Una giornata di vacanza si è trasformata in un’emergenza sanitaria che ha coinvolto circa venticinque bambini tra la notte e la mattinata del 25 agosto. I piccoli turisti, provenienti dalle province di Latina, Napoli, Avellino e Lecce, hanno accusato improvvisi e acuti disturbi gastrointestinali, con episodi di vomito, diarrea e febbre, al rientro da una giornata trascorsa sul litorale di Mandatoriccio.
Tra dieci e dodici minori sono stati accompagnati d’urgenza presso i presìdi ospedalieri della zona per ricevere le cure necessarie. I primi accessi hanno riguardato circa sei bambini durante la notte, seguiti da altri ingressi nelle ore successive. Dalle strutture sanitarie si apprende che nessun piccolo paziente si trova in pericolo di vita: alcuni sono già stati dimessi dopo i trattamenti di rito, mentre altri restano momentaneamente sotto osservazione medica.
Il servizio di Igiene Pubblica si è immediatamente attivato per ricostruire la catena epidemiologica. Dai primi riscontri è emerso che i bambini non avevano consumato gli stessi alimenti. L’unico elemento d’unione registrato al momento risulta essere la permanenza nello stesso specchio d’acqua marina, circostanza che ha spinto le autorità a svolgere approfonditi esami clinici e rilevamenti ambientali.

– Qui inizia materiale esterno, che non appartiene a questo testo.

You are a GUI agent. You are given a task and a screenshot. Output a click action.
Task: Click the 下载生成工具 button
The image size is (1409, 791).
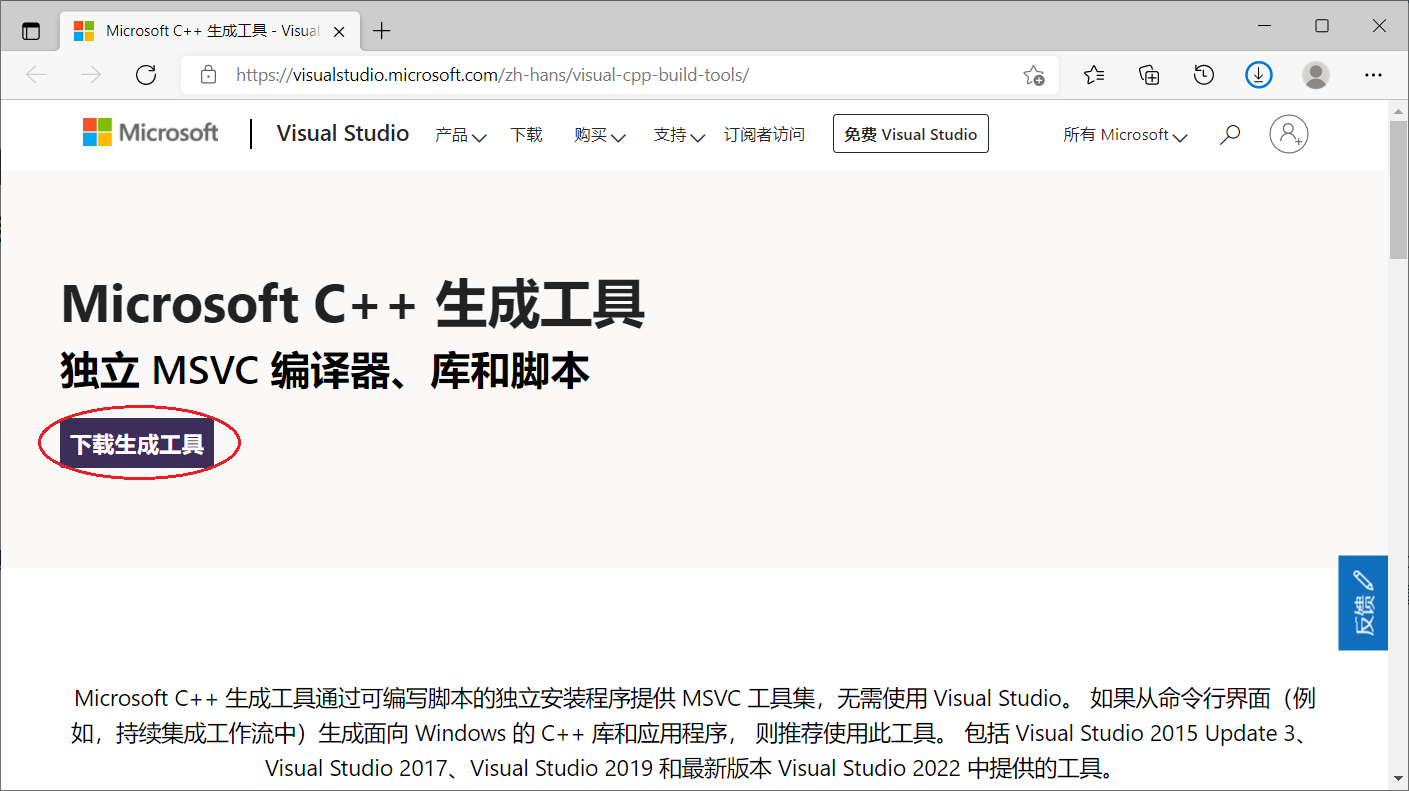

Le criticità al depuratore e le parole del primo cittadino
Sulla vicenda è intervenuto direttamente il primo cittadino di Mandatoriccio, Cataldo Iozzi, confermando le problematiche strutturali presenti sull’impianto di trattamento delle acque reflue e la presenza di un’ordinanza di divieto nel tratto di costa limitrofo alla foce del torrente Armirò.
“Il sindaco può dire che il depuratore non funziona e che per questo è stata emanata un’ordinanza”, dichiara Iozzi.
Il provvedimento vieta la balneazione per un raggio di 150 metri a destra e 150 metri a sinistra dalla foce dove confluiscono i reflui. Una misura che il Comune ha scelto di ampliare rispetto ai 100 metri inizialmente previsti, allo scopo di garantire una maggiore copertura cautelativa. Il sindaco ha ribadito che il divieto è stato regolarmente segnalato con apposita cartellonistica, pur precisando che non vi è ancora la certezza che i minori si siano tuffati all’interno della zona interdetta.
Le ipotesi scientifiche e gli accertamenti in corso
Le autorità sanitarie mantengono il massimo riserbo e invitano alla prudenza, evidenziando come al momento non esista alcuna prova scientifica che colleghi direttamente i sintomi dei bambini alla qualità delle acque o al guasto dell’impianto depurativo.
“Potrebbero esserci anche altre cause, legate all’alimentazione o ad altre situazioni, ma non sono io a poterle determinare, perché non dispongo degli elementi necessari”, precisa Iozzi.
Le indagini proseguiranno nelle prossime ore attraverso il tracciamento di tutti i fattori di contatto ambientali e alimentari per individuare con certezza l’origine dell’intossicazione.